DIRECTIONS> The answer must be an exact copy of the records, with every picture left out.

Saved data entries:

○ ○ ○ ○ ○ ○ ○

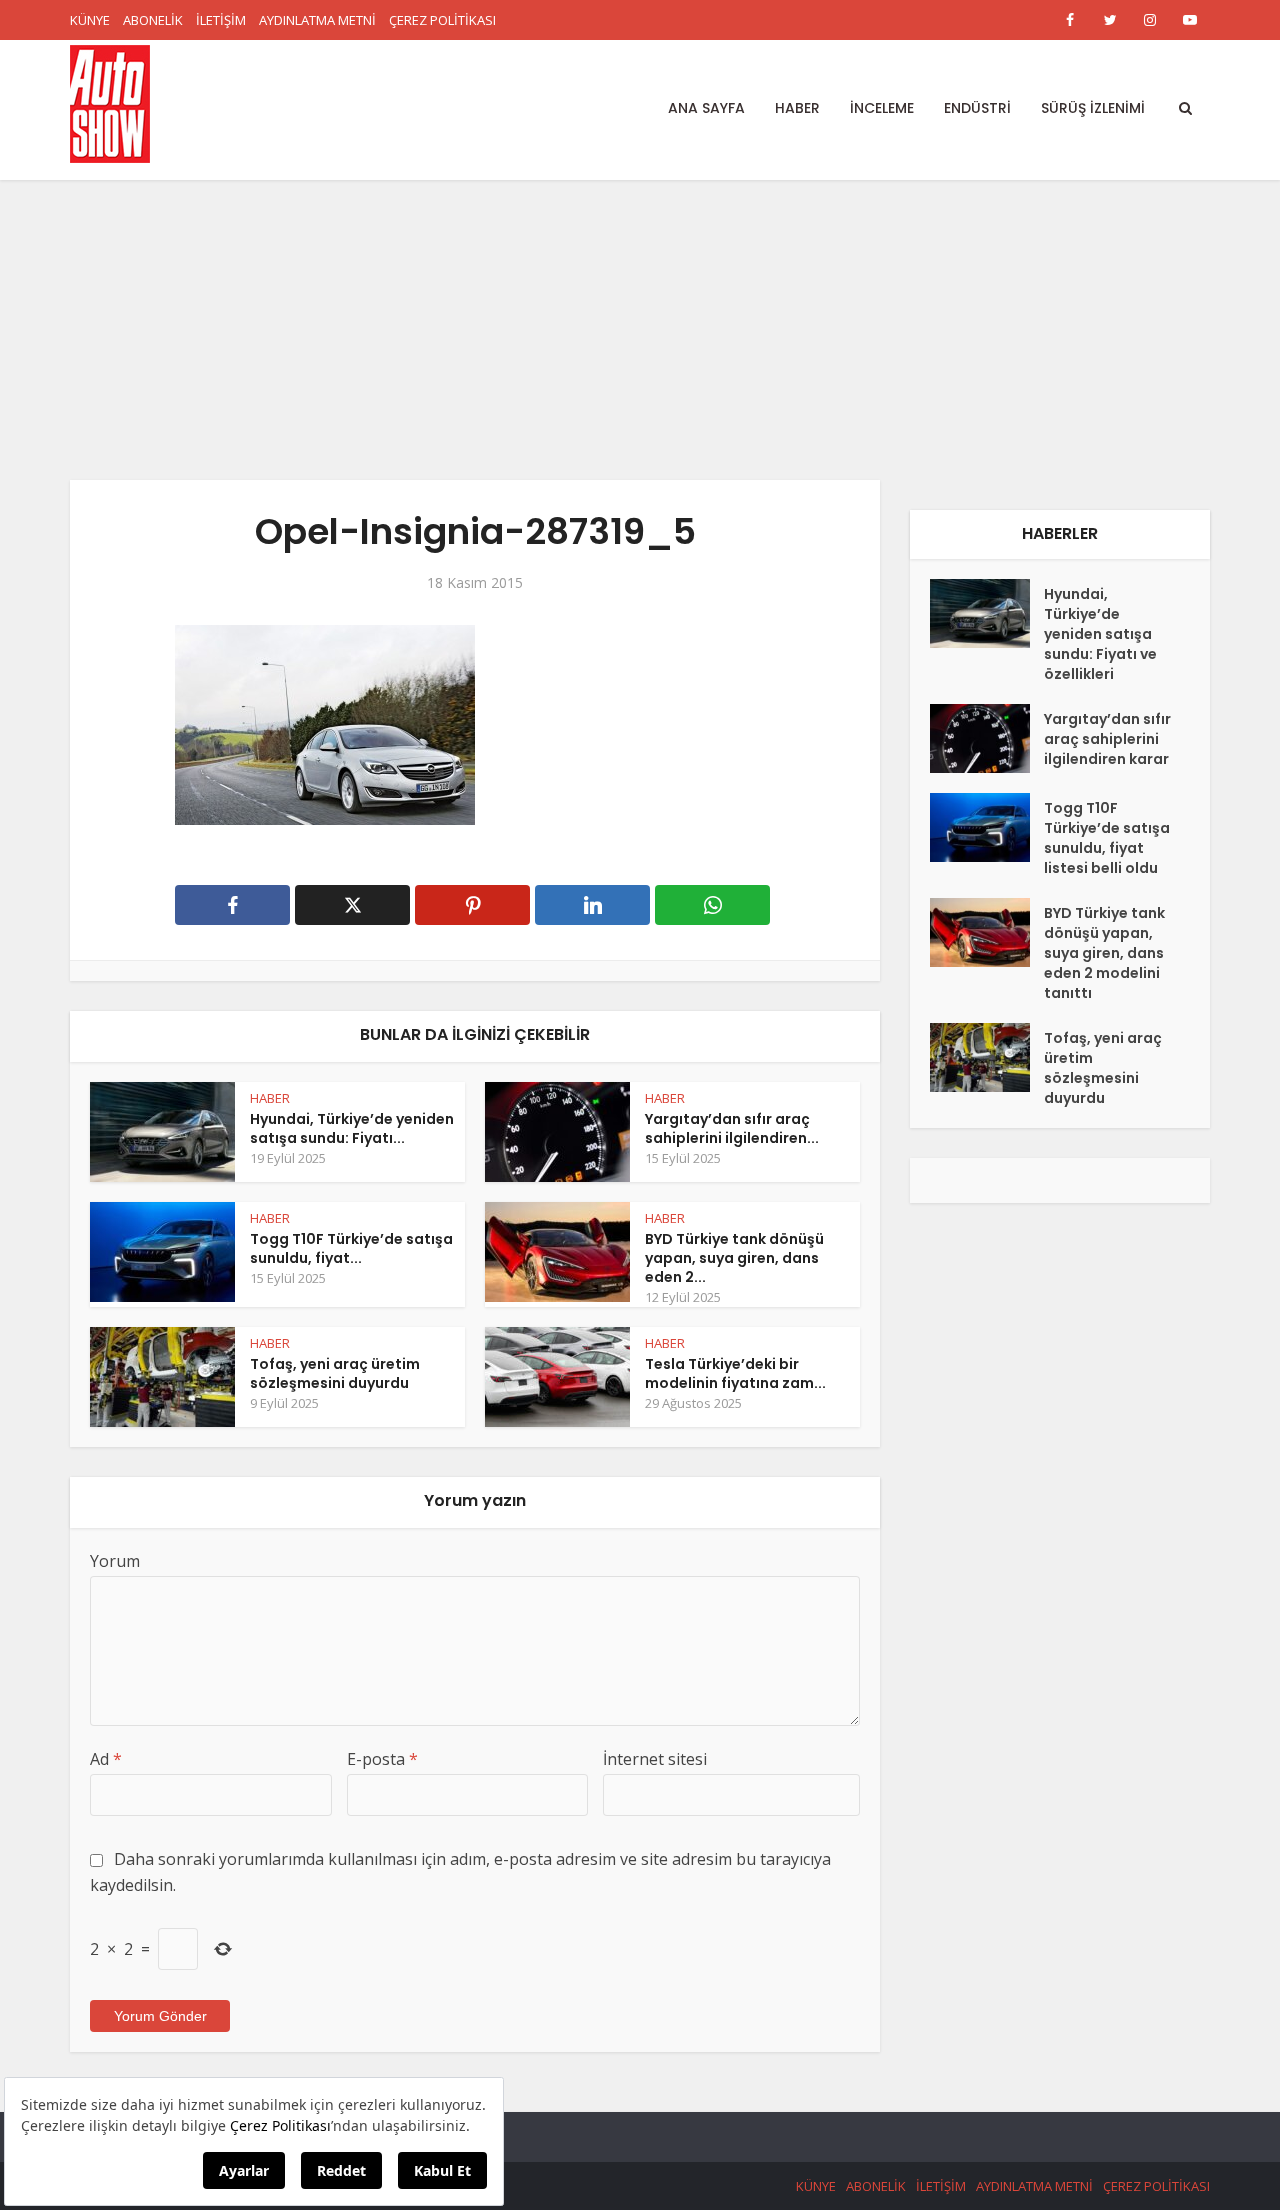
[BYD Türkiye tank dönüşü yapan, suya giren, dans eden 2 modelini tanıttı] (987, 932)
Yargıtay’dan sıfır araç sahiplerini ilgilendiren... (732, 1128)
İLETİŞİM (221, 20)
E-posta (382, 1759)
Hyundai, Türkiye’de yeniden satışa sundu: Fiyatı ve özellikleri (1100, 634)
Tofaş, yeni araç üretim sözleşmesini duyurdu (335, 1373)
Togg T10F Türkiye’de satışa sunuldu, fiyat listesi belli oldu (1107, 838)
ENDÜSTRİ (977, 108)
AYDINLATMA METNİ (317, 20)
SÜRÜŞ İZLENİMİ (1093, 108)
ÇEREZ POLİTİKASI (442, 20)
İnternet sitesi (655, 1759)
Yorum (115, 1561)
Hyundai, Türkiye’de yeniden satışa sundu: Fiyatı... (352, 1128)
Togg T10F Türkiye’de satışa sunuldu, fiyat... (351, 1248)
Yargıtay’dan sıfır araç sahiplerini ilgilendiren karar (1107, 739)
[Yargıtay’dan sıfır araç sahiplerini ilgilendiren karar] (987, 738)
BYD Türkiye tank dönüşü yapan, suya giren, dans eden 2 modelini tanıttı (1104, 953)
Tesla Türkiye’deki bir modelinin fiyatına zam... (735, 1373)
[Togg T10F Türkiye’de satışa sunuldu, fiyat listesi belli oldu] (987, 827)
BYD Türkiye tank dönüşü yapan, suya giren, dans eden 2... (734, 1258)
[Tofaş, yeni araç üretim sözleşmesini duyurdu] (987, 1057)
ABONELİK (153, 20)
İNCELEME (882, 108)
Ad (106, 1759)
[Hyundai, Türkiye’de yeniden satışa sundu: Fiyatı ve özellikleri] (987, 613)
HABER (797, 108)
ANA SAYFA (706, 108)
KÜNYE (90, 20)
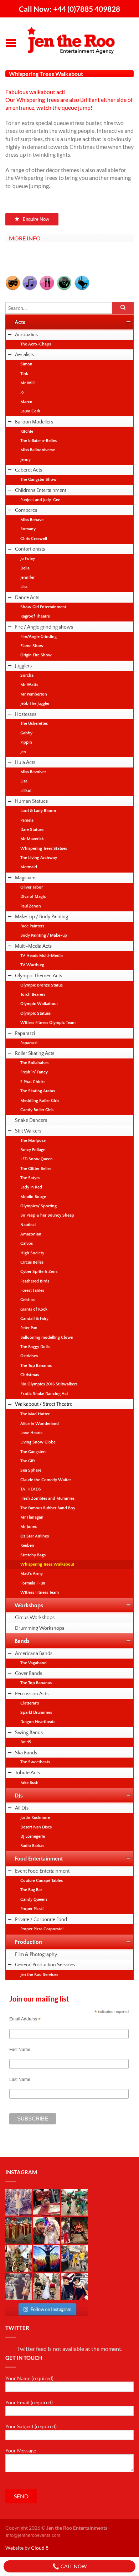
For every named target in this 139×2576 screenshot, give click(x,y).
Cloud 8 (39, 2548)
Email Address (25, 2019)
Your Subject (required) (31, 2426)
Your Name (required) (29, 2378)
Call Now (73, 2566)
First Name (19, 2049)
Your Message (20, 2450)
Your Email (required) (29, 2402)
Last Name (19, 2079)
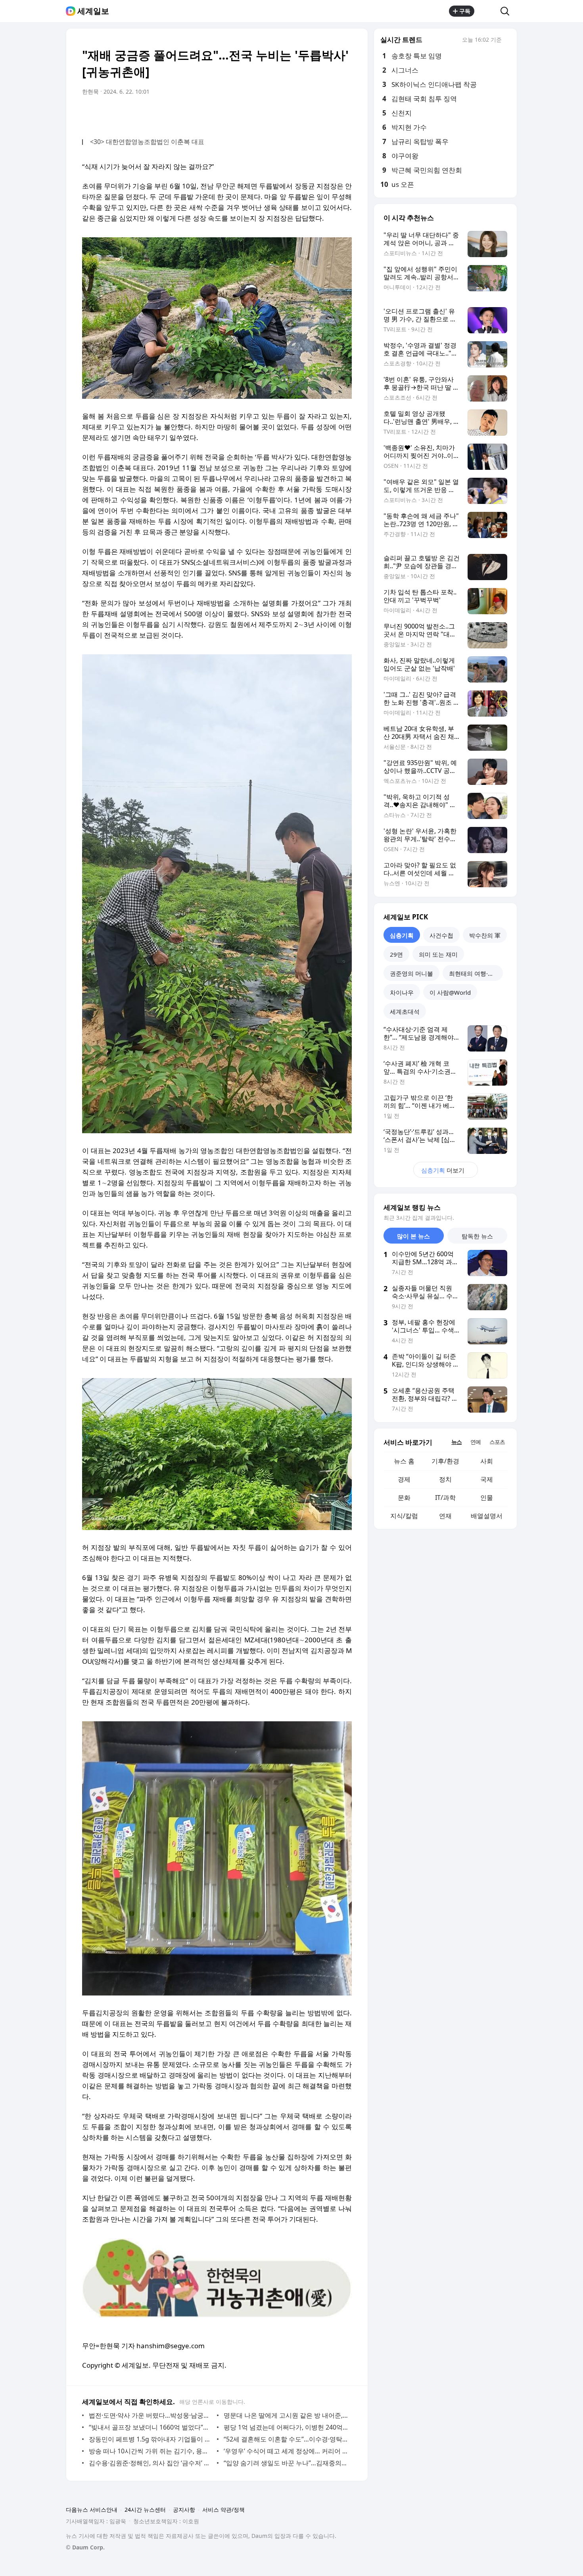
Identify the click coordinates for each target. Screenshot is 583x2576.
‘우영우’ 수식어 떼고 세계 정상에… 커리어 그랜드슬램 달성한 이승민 (286, 2451)
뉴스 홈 (404, 1461)
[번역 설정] (312, 114)
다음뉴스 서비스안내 (91, 2509)
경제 (404, 1479)
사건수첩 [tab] (441, 935)
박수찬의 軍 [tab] (485, 935)
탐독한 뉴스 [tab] (477, 1236)
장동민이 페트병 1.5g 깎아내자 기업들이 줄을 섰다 (151, 2439)
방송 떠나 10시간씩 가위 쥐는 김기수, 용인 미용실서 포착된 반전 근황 (151, 2451)
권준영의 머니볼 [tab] (411, 973)
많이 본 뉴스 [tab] (413, 1236)
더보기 (442, 1170)
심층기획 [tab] (402, 935)
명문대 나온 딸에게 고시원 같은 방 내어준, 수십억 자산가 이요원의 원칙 (286, 2415)
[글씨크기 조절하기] (328, 114)
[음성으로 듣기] (296, 114)
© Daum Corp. (85, 2547)
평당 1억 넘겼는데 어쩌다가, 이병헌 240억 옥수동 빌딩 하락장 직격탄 (286, 2427)
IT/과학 (445, 1497)
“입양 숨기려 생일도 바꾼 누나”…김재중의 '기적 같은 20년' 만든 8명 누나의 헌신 (286, 2463)
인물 (486, 1497)
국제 (486, 1479)
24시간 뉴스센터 (145, 2509)
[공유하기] (487, 11)
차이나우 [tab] (402, 992)
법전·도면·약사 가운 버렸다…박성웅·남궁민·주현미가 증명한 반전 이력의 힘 (151, 2415)
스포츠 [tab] (497, 1442)
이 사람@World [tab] (450, 992)
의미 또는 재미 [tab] (438, 954)
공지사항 (184, 2509)
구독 (464, 11)
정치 (445, 1479)
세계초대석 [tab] (405, 1011)
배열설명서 (486, 1515)
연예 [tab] (475, 1442)
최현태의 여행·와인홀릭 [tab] (476, 973)
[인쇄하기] (344, 114)
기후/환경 (445, 1461)
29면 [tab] (396, 954)
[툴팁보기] (507, 40)
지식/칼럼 (404, 1515)
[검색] (507, 11)
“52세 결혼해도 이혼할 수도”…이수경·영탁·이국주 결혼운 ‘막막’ (286, 2439)
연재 (445, 1515)
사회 (486, 1461)
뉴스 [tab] (456, 1442)
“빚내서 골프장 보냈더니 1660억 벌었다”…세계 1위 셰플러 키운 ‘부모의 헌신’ (151, 2427)
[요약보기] (280, 114)
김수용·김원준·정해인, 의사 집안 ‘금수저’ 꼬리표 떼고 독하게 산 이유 (151, 2463)
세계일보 (93, 11)
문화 (404, 1497)
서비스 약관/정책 (223, 2509)
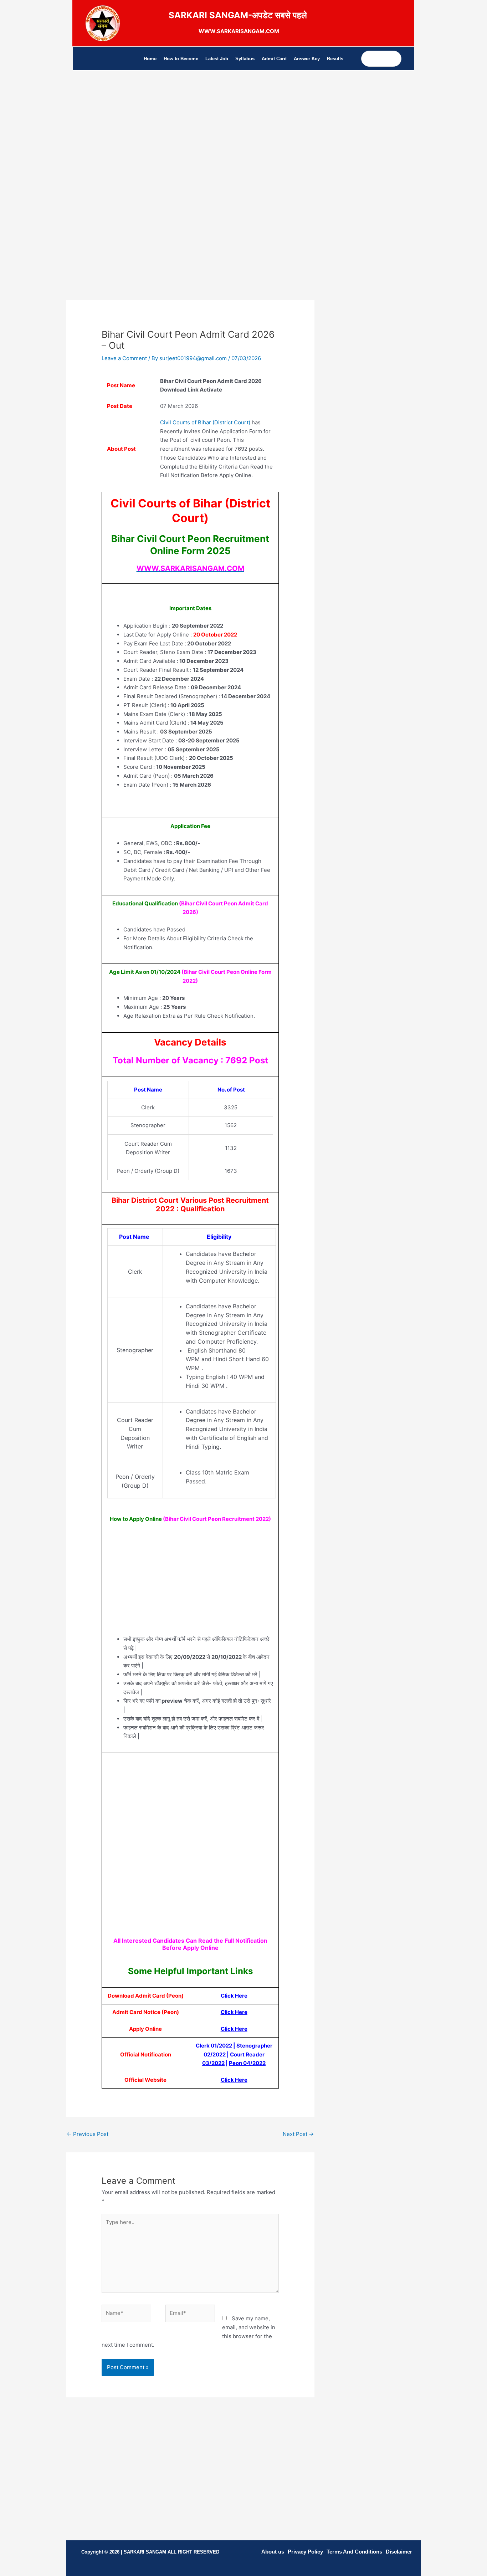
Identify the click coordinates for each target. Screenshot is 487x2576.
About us (272, 2552)
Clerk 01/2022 (214, 2045)
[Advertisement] (190, 145)
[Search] (395, 58)
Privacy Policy (305, 2552)
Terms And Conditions (354, 2552)
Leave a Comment (124, 358)
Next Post (298, 2134)
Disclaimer (399, 2552)
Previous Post (87, 2134)
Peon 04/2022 (247, 2063)
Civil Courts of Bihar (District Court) (205, 422)
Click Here (234, 2079)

○ ○ ○ ○ ○ ○ ○

PROBLEM SOLUTION>
[BYD Türkiye tank dönüşü yapan, suya giren, dans eden 2 modelini tanıttı] (987, 932)
Yargıtay’dan sıfır araç sahiplerini ilgilendiren... (732, 1128)
İLETİŞİM (221, 20)
E-posta (382, 1759)
Hyundai, Türkiye’de yeniden satışa sundu: Fiyatı ve özellikleri (1100, 634)
Tofaş, yeni araç üretim sözleşmesini duyurdu (335, 1373)
Togg T10F Türkiye’de satışa sunuldu, fiyat listesi belli oldu (1107, 838)
ENDÜSTRİ (977, 108)
AYDINLATMA METNİ (317, 20)
SÜRÜŞ İZLENİMİ (1093, 108)
ÇEREZ POLİTİKASI (442, 20)
İnternet sitesi (655, 1759)
Yorum (115, 1561)
Hyundai, Türkiye’de yeniden satışa sundu: Fiyatı... (352, 1128)
Togg T10F Türkiye’de satışa sunuldu, fiyat... (351, 1248)
Yargıtay’dan sıfır araç sahiplerini ilgilendiren karar (1107, 739)
[Yargıtay’dan sıfır araç sahiplerini ilgilendiren karar] (987, 738)
BYD Türkiye tank dönüşü yapan, suya giren, dans eden 2 modelini tanıttı (1104, 953)
Tesla Türkiye’deki bir modelinin fiyatına zam... (735, 1373)
[Togg T10F Türkiye’de satışa sunuldu, fiyat listesi belli oldu] (987, 827)
BYD Türkiye tank dönüşü yapan, suya giren, dans eden 2... (734, 1258)
[Tofaş, yeni araç üretim sözleşmesini duyurdu] (987, 1057)
ABONELİK (153, 20)
İNCELEME (882, 108)
Ad (106, 1759)
[Hyundai, Türkiye’de yeniden satışa sundu: Fiyatı ve özellikleri] (987, 613)
HABER (797, 108)
ANA SAYFA (706, 108)
KÜNYE (90, 20)
For every named target in this 139×2576 screenshot, give click(x,y).
Cloud 8 (39, 2548)
Email Address (25, 2019)
Your Subject (required) (31, 2426)
Your Name (required) (29, 2378)
Call Now (73, 2566)
First Name (19, 2049)
Your Message (20, 2450)
Your Email (required) (29, 2402)
Last Name (19, 2079)
Identify the click coordinates for each target. Screenshot is 583x2576.
‘우영우’ 수식어 떼고 세계 정상에… 커리어 그랜드슬램 달성한 이승민 (286, 2451)
뉴스 홈 (404, 1461)
[번역 설정] (312, 114)
다음뉴스 서비스안내 (91, 2509)
경제 (404, 1479)
사건수첩 [tab] (441, 935)
박수찬의 軍 [tab] (485, 935)
탐독한 뉴스 [tab] (477, 1236)
장동민이 페트병 1.5g 깎아내자 기업들이 줄을 섰다 (151, 2439)
방송 떠나 10시간씩 가위 쥐는 김기수, 용인 미용실서 포착된 반전 근황 (151, 2451)
권준영의 머니볼 [tab] (411, 973)
많이 본 뉴스 [tab] (413, 1236)
더보기 (442, 1170)
심층기획 [tab] (402, 935)
명문대 나온 딸에게 고시원 같은 방 내어준, 수십억 자산가 이요원의 원칙 (286, 2415)
[글씨크기 조절하기] (328, 114)
[음성으로 듣기] (296, 114)
© Daum Corp. (85, 2547)
평당 1억 넘겼는데 어쩌다가, 이병헌 240억 옥수동 빌딩 하락장 직격탄 (286, 2427)
IT/과학 (445, 1497)
“입양 숨기려 생일도 바꾼 누나”…김재중의 '기적 같은 20년' 만든 8명 누나의 헌신 (286, 2463)
인물 (486, 1497)
국제 (486, 1479)
24시간 뉴스센터 (145, 2509)
[공유하기] (487, 11)
차이나우 [tab] (402, 992)
법전·도면·약사 가운 버렸다…박성웅·남궁민·주현미가 증명한 반전 이력의 힘 (151, 2415)
스포츠 [tab] (497, 1442)
이 사람@World [tab] (450, 992)
의미 또는 재미 [tab] (438, 954)
공지사항 (184, 2509)
구독 (464, 11)
정치 (445, 1479)
세계초대석 [tab] (405, 1011)
배열설명서 (486, 1515)
연예 [tab] (475, 1442)
최현태의 여행·와인홀릭 [tab] (476, 973)
[인쇄하기] (344, 114)
기후/환경 (445, 1461)
29면 [tab] (396, 954)
[툴팁보기] (507, 40)
지식/칼럼 (404, 1515)
[검색] (507, 11)
“52세 결혼해도 이혼할 수도”…이수경·영탁·이국주 결혼운 ‘막막’ (286, 2439)
연재 (445, 1515)
사회 (486, 1461)
뉴스 [tab] (456, 1442)
“빚내서 골프장 보냈더니 1660억 벌었다”…세계 1위 셰플러 키운 ‘부모의 헌신’ (151, 2427)
[요약보기] (280, 114)
김수용·김원준·정해인, 의사 집안 ‘금수저’ 꼬리표 떼고 독하게 산 이유 (151, 2463)
세계일보 (93, 11)
문화 (404, 1497)
서비스 약관/정책 (223, 2509)
Identify the click coordinates for each target. Screenshot is 487x2576.
About us (272, 2552)
Clerk 01/2022 (214, 2045)
[Advertisement] (190, 145)
[Search] (395, 58)
Privacy Policy (305, 2552)
Terms And Conditions (354, 2552)
Leave a Comment (124, 358)
Next Post (298, 2134)
Disclaimer (399, 2552)
Previous Post (87, 2134)
Peon 04/2022 (247, 2063)
Civil Courts of Bihar (District Court) (205, 422)
Click Here (234, 2079)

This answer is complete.